Исленьев был одним из держателей векселей, которые должны были обеспечить уплату пироговских денег, и уплатил деньги, так же как и Глебов — второй участник договора.
Лев Николаевич помнит, что Языков — третий участник сделки — присвоил деньги.
Все дело было выгодно: Пирогово стоило много дороже той суммы, которую за него платили, его называли в разговоре золотым дном.
Жизнь в Ясной Поляне продолжалась спокойная, дети вырастали. Лева перестал быть «Милашкой» — стал мальчиком, его теперь стали называть ласково Лева-рева за чувствительность.

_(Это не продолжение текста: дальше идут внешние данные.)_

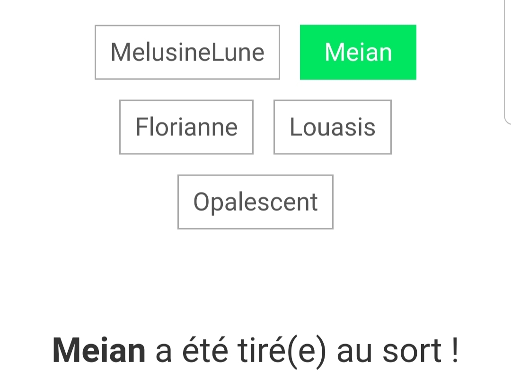Pick Louasis from the participant list
Screen dimensions: 511x392
tap(333, 127)
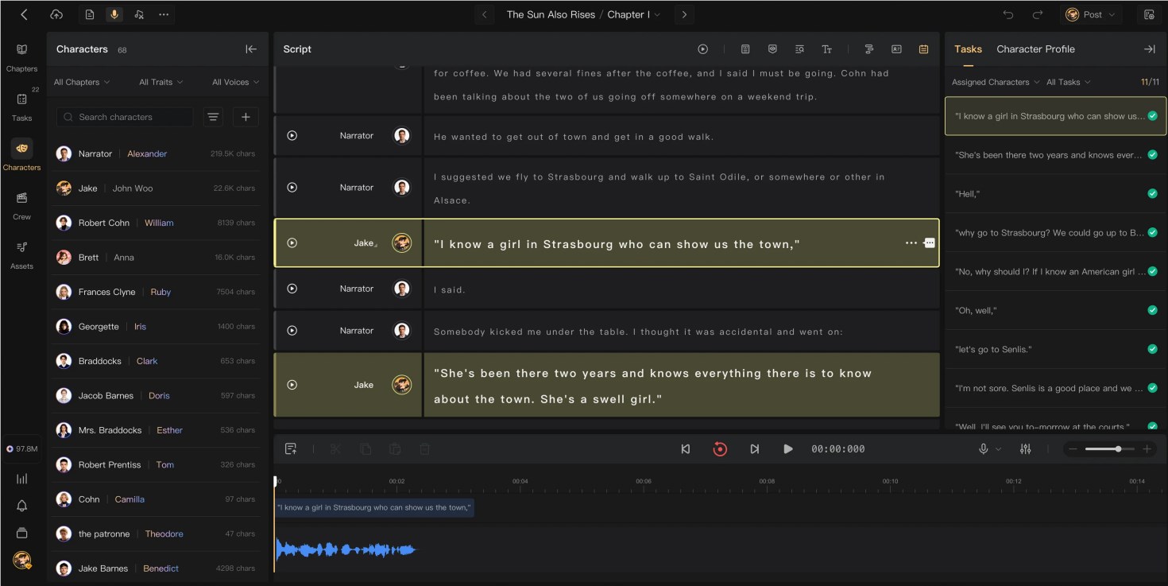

Дела Николая Ильича были тогда на подъеме, и он после удачи с перовским наследством и покупкой Пирогова поехал в Москву вместе со своими сыновьями и младшей дочерью.
Выехали Толстые из Ясной Поляны в Москву 10 января 1837 года.
Лев Николаевич писал по памяти, не мог вспомнить, было ли это осенью или зимой, потому что он помнил, что Петрушка — камердинер отца — по дороге, увидав лисицу, пустил за нею борзого серого кобеля Жирана, который лисицы не взял. Но сохранилась запись Татьяны Ергольской, что дело было зимой. Ехали на семи возках — на своих и мужицких лошадях. Возок бабушки был отдельный. Бабушка боялась, что возок перевернется, и поэтому к саням были приделаны широкие отводы.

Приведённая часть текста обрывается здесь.